Albums are cool again and back from an almost digital death. Why? Digital sound is crisp, but cold where analog sound is warm and fuzzy—yes I know I used that term in last week’s column. Warm and fuzzy beats cold and crisp. And there is the cover art. People collect albums for the art. So that art and music crowd had a great warm up for the Art Crawl.

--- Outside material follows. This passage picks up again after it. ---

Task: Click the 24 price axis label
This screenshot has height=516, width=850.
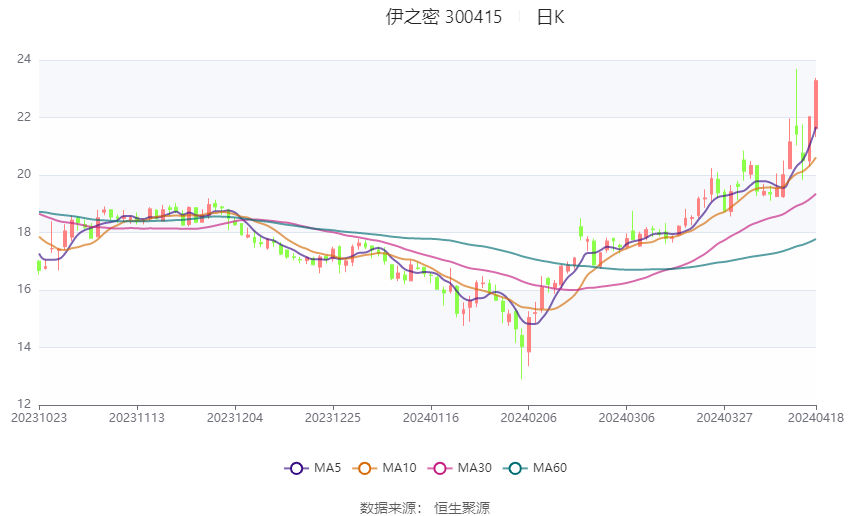Action: (x=24, y=59)
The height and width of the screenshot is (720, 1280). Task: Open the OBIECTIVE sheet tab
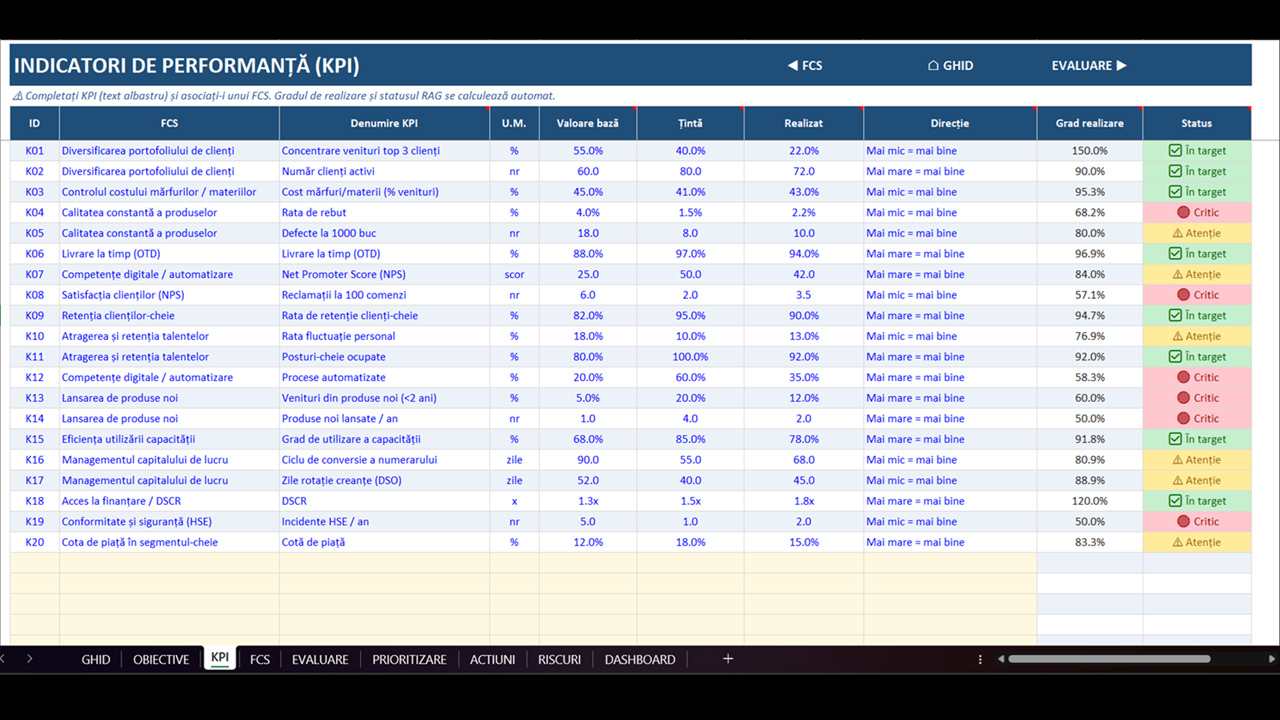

It is always hard to put number on an event like the Art Crawl. A former Valley resident now living in Nashville who came back just for the event said crawl night is “like Halloween for adults” as there is art and music and food and fun by just going house to house. This year there were people not just from Memphis and Jackson, but visitors from as far as New Orleans and Atlanta who also came just for the crawl. That’s some good miles and outreach numbers. There were 40-plus artists showing or performing also, the number that sticks in my head this time is the range from oldest to youngest—right at 70 years difference. One veteran crawler told me this was the best crawl yet and thanks for that goes to a lot of folks. Of course it is the WV Arts Council initiative, but the city – from the mayor’s office to the electric department to the street department really makes the town light up and shine that night. And because it is a free event, the hosts and sponsors really make the critical difference. The WVAC has a thank you ad in this paper and give it a read as to who has been helping and also thank them when you see them next.
Patrice Frey, the National Director for Main Street, spent the night in the Valley last Wednesday. A whole bunch of Water Valley Main Street folks came out to see her at the Crawdad Hole. She was positively im-pressed with this town and what is going on and where we collectively are going. I think the big questions for her was how does a small town do big things, be a place that matters while keeping and also attracting creative folks. She heard it from me, but also everybody else, that at the core it’s a common philosophy with collective effort and individual expression. She said she’d be back within 2 years.
The Blue Devils are well into the season by now and as this first week of fall starts they’ll slowly get a break on the weather. This week is homecoming week at WVHS and the downtown pep rally is this Thursday, Sept. 25 at 6 p.m. at the pavilion in Railroad Park. Come out and cheer the Blue Devils on and see the seniors and homecoming court.